EXTRACTED RECORDS:

+ + + +

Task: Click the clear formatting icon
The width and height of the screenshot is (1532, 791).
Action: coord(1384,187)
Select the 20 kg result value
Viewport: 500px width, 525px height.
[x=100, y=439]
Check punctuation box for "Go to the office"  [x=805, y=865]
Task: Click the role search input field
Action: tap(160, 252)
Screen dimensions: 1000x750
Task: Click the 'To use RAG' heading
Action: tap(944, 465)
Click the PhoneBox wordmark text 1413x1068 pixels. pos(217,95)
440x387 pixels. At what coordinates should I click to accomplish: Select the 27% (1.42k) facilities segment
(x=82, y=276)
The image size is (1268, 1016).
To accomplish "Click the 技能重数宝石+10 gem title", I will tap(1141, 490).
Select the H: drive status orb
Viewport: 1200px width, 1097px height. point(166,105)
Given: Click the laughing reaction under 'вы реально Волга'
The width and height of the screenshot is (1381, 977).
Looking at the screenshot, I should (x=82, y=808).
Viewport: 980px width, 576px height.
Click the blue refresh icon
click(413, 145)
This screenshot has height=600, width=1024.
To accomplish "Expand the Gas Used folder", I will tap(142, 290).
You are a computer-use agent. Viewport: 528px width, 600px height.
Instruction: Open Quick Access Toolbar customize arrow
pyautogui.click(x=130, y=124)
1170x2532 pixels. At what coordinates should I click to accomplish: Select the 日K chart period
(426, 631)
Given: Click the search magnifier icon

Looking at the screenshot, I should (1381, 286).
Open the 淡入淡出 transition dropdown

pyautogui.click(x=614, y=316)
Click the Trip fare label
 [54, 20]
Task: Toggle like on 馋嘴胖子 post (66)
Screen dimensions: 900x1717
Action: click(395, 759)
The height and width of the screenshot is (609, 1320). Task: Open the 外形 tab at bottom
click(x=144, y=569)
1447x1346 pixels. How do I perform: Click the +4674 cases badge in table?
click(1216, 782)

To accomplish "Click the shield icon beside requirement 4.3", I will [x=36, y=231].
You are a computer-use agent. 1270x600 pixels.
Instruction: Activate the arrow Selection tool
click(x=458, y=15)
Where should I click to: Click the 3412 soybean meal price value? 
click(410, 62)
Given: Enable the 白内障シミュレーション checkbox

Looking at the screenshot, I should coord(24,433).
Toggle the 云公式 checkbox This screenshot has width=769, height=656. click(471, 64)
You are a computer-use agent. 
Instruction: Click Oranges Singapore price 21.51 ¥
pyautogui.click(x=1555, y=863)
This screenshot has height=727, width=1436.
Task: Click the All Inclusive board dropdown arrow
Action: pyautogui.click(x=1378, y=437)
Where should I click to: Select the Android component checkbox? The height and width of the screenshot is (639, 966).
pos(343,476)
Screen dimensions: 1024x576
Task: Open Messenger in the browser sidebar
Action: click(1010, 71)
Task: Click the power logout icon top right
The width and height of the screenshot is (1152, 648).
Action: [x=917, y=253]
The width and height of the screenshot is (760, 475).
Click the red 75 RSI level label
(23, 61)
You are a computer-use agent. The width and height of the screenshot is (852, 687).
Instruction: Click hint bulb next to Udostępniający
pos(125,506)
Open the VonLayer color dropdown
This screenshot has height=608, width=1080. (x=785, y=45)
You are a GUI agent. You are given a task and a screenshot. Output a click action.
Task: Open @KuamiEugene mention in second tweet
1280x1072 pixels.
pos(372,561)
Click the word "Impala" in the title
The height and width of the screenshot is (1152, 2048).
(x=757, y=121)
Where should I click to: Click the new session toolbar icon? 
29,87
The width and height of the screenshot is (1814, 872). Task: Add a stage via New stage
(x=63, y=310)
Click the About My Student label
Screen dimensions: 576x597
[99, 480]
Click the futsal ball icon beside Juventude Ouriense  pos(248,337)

+ + + +

YOUR OBJECTIVE:
Copy each line of the preceding material that contains "will".

ANSWER TO THIS TASK:
To accomplish "Click the 技能重数宝石+10 gem title", I will tap(1141, 490).
To accomplish "Expand the Gas Used folder", I will tap(142, 290).
To accomplish "Click the shield icon beside requirement 4.3", I will [x=36, y=231].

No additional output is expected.